Quel potere che spinge gli uomini a unirsi e a dividersi, a combattere in una lotta perenne, rappresentata dalla danza di due fratelli che lottano fino allo sfinimento o da quella di uomini che si preparano a imbracciare armi per sparare contro un corpo qualsiasi, pistole che sono sempre pronte a colpire. Assistiamo a un profondo sbandamento e alla conseguente inevitabile solitudine. Una donna parla con Alexa dalla voce maschile, come se fosse un amico al quale chiedere consigli sulla sopravvivenza in un mondo violento.

Le creazioni del coreografo norvegese, caratterizzate da una scrittura profonda e cinematografica in cui realtà e finzione si intrecciano in narrazioni visivamente mozzafiato, offrono al pubblico un’esperienza intensa, emotiva e immersiva. Nella performance c’è un continuo passaggio tra scena e pubblico, il resto dell’umanità altrettanto coinvolto nella danza della Storia. La seconda parte dello spettacolo inizia con alcuni attori seduti su sedie di legno reclinabili con il sipario chiuso alle spalle e un’attrice in piedi. Nel silenzio, intona versi di uccelli nella foresta, passa il microfono ai colleghi e ognuno riproduce altri versi di animali, trasformando la sala del teatro in un bosco immaginario. Fa pensare all’atmosfera inquietante degli Uccelli di Hitchcock, la tensione che si riflette nel gesto universale di richiesta di aiuto delle donne in pericolo, il Signal for Help come monito alla tragedia di Antigone.

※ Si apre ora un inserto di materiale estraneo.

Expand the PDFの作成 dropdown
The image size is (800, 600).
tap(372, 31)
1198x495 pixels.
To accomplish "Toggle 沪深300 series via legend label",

Il sipario si apre e c’è spazio per l’amore. L’interrogativo della seconda parte è: l’amore può vincere le ingiustizie? E la giustizia può essere scavalcata dall’amore? Mentre una rosa viene distrutta con il dolore, i performer scendono in platea e fanno leggere dei bigliettini al pubblico. La frase è molto eloquente: remember to love, ricordati di amare. E la rosa in mano all’attore sul palco viene ricostruita petalo dopo petalo e offerta in platea. La risposta al quesito prende forma e il gruppo si ricostituisce nella danza circolare dell’inizio.

In sostanza, Antigone è una rivisitazione radicale della tragedia, che fonde la poesia fisica del teatro con la danza contemporanea e la parola recitata.

Ha dichiarato Alan Lucien Øyen: “Questa produzione mira a riscoprire le idee all’interno del testo – non solo le parole – attraverso una performance profondamente umana e viscerale, che affronta dilemmi irrisolti come la dignità, la complessità del potere e il costo della resistenza – temi ancora oggi estremamente attuali.”

Antigone
regia e coreografia
Alan Lucien Øyen

con
Enoch Grubb, Douglas Letheren, Pascal Marty, Antonin Monié, Nazareth Panadero, Héléna Pikon, Julie Shanahan, Fernando Suels Mendoza, Meng-Ke Wu
collaboratori creativi
Daniel Proietto, Andrew Wale

 

Visto per voi al Teatro Argentina di Roma il 22 luglio 2025.